先代聖女派の旗頭とも言えるべき家であり、今回の聖女選定の儀に先代聖女によく似た子女ベルナディア・マレインを投入してきた家。
こちらは当然協力的ではなかったため、籠城される前に突入し、制圧した。強制執行は最初から視野に入れていたので、その辺りは恙なく行われ、屋敷内の人間は全員拘束済みだ。ありがたくも戦闘行為による反抗をしてくれたので、それを口実に全員牢獄に入ってもらった。
問題となったのはマレイン家の対応ではない。マレイン本家屋敷の異様さだ。
何も、なかった。本当に、何もなかったのだ。
先代聖女との関係、ウルバイと密通していた文書。そんな物は山ほどでてきた。恐らくつかない罪状はないのではないかと思えるほど、わんさか。
出てこなかったのは、その屋敷になかったのは。
生活の痕跡だ。
表面的な、恐らくは来客を出迎えるためであろう空間には、貴族らしい様式が施されていた。
だが、その裏は。その区画以外は。建てられたばかりの家のような、引っ越しを終えた後の家のような。何もない、がらんとした空間がただ存在しているだけだった。

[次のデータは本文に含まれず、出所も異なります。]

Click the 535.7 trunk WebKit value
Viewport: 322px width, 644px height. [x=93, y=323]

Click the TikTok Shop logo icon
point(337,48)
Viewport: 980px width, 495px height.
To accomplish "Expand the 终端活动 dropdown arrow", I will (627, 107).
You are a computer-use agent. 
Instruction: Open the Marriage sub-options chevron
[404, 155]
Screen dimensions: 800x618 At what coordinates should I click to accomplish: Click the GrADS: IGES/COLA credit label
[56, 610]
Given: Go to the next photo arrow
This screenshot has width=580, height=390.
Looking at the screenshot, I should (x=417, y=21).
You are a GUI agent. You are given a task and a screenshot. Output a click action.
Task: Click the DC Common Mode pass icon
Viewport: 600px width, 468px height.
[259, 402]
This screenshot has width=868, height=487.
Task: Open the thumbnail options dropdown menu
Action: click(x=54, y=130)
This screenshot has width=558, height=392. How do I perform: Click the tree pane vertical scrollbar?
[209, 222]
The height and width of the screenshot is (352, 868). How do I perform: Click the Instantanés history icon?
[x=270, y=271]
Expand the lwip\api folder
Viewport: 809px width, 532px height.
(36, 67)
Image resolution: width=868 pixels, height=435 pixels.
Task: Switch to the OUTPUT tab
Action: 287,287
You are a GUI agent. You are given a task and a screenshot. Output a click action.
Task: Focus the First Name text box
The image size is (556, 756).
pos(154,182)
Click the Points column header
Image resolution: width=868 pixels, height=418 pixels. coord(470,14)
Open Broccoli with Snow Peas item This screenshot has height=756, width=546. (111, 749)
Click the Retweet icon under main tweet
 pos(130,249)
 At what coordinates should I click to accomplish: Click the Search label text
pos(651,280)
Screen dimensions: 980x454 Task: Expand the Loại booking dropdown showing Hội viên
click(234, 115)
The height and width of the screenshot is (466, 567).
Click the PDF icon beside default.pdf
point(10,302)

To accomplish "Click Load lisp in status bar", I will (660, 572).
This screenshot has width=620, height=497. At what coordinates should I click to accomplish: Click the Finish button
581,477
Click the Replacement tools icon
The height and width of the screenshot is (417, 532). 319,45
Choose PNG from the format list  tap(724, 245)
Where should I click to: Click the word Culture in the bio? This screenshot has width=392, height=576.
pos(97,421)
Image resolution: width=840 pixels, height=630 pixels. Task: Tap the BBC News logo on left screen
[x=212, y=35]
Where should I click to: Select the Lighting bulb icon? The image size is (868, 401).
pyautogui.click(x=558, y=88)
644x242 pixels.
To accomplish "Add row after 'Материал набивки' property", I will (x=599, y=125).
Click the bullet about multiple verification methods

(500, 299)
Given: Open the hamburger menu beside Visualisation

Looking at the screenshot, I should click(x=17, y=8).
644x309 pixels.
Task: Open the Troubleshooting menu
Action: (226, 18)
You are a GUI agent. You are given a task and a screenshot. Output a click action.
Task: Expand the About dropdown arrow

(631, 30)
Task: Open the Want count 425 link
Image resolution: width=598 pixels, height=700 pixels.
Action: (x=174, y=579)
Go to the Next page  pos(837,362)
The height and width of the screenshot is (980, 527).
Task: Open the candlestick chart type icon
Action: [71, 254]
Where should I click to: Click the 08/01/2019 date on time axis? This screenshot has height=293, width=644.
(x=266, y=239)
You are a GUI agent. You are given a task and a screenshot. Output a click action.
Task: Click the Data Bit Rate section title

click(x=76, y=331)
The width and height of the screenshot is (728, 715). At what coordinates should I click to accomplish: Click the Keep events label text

そこはベルナディアの生家であり、今尚家族と暮らし続けているはずの屋敷なのに。住み込みの使用人達は、常駐している私兵達は、ベルナディア達は、どうやって暮らしていたのだ。
マレイン家以外にもまずいことがある。元聖女候補と三人立て続けに話をした結果、一つ確信できた。これはポリアナ相手でもそうだったが、全員、魂がよく見えないのだ。
恐らく聖女候補達は、誰かの中に潜んでいる先代聖女と長く同じ空間にいすぎた。先代聖女が自身の気配で彼女達の魂の表面を均してしまったのだ。
今の私の目があっても気配を探し当てることはできなかったことは痛手である。だがこれは、聖女として彼女達全員の前に立ったときに分かっていた。改めて確認しただけのことだ。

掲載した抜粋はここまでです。